- Theatrical release poster
- Directed by: Dick Richards
- Written by: John Kaye
- Produced by: Art Linson; Michael Gruskoff;
- Starring: Sally Kellerman; Mackenzie Phillips; Alan Arkin; Harry Dean Stanton;
- Cinematography: Ralph Woolsey
- Edited by: Walter Thompson
- Music by: Artie Butler
- Distributed by: Warner Bros. Pictures
- Release date: February 2, 1975;
- Running time: 91 minutes
- Country: United States
- Language: English

= Rafferty and the Gold Dust Twins =

1975 film by Dick Richards

Rafferty and the Gold Dust Twins is a 1975 American comedy-drama film directed by Dick Richards and written by John Kaye. The film was the second film credit for Jerry Bruckheimer, who was an associate producer.

==Plot==

Idiotic, alcoholic driving instructor and former Marine Corps sergeant Rafferty lives in poverty near Hollywood, California. He allows two young female hitchhikers, who are seeking to reach New Orleans (as one of them is an aspiring singer), to kidnap him.
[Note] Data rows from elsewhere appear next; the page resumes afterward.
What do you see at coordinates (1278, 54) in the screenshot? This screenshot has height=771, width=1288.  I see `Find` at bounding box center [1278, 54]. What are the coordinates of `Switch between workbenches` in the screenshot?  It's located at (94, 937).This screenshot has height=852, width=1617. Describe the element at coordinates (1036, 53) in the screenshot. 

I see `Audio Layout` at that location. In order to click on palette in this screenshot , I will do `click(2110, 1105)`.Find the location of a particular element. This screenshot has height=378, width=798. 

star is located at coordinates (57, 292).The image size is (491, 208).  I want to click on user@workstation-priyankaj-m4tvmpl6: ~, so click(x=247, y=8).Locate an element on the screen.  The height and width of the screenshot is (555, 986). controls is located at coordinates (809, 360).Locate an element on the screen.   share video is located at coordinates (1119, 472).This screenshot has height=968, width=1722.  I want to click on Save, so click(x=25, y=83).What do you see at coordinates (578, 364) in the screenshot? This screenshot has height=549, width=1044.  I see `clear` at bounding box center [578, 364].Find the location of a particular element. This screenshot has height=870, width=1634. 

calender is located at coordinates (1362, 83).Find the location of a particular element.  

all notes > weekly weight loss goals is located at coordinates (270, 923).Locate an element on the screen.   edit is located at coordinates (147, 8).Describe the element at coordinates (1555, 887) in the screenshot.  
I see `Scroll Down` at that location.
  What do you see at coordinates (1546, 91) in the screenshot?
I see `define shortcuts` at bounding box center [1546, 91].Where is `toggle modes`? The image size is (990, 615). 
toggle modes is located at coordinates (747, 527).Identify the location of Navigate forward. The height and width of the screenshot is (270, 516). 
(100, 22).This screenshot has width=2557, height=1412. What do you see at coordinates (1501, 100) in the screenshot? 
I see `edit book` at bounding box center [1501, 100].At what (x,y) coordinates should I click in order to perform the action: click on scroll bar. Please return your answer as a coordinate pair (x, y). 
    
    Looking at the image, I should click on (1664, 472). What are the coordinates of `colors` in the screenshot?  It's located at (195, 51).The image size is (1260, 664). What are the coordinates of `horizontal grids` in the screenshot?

He eventually enjoys their company, and the three take a road trip to Las Vegas and end up in Tucson, Arizona, with many misadventures and scams to finance their trip along the way.

==Release==
This film was released in the UK on 20 March 1977 as a double bill with Michael Apted's cult film The Squeeze.

NBC purchased the television rights and changed the film's title to Rafferty and the Highway Hustlers.

Warner Paperback Library published a novelization of John Kaye's screenplay by Lillian Roberts. The blurb on the front cover read, "An ex-marine kidnapped by a 6-foot hunk of woman and a "Lolita" with a gun."

The film was released on Blu-ray by Warner Archive Collection October 14, 2025, this without ever having a standard DVD release.

==Critical reception==
The film received mixed reviews from critics. Richard F. Shepard of The New York Times stated: Rafferty and the Gold Dust Twins passes the time pleasantly enough...several belly laughs and lots of chuckles.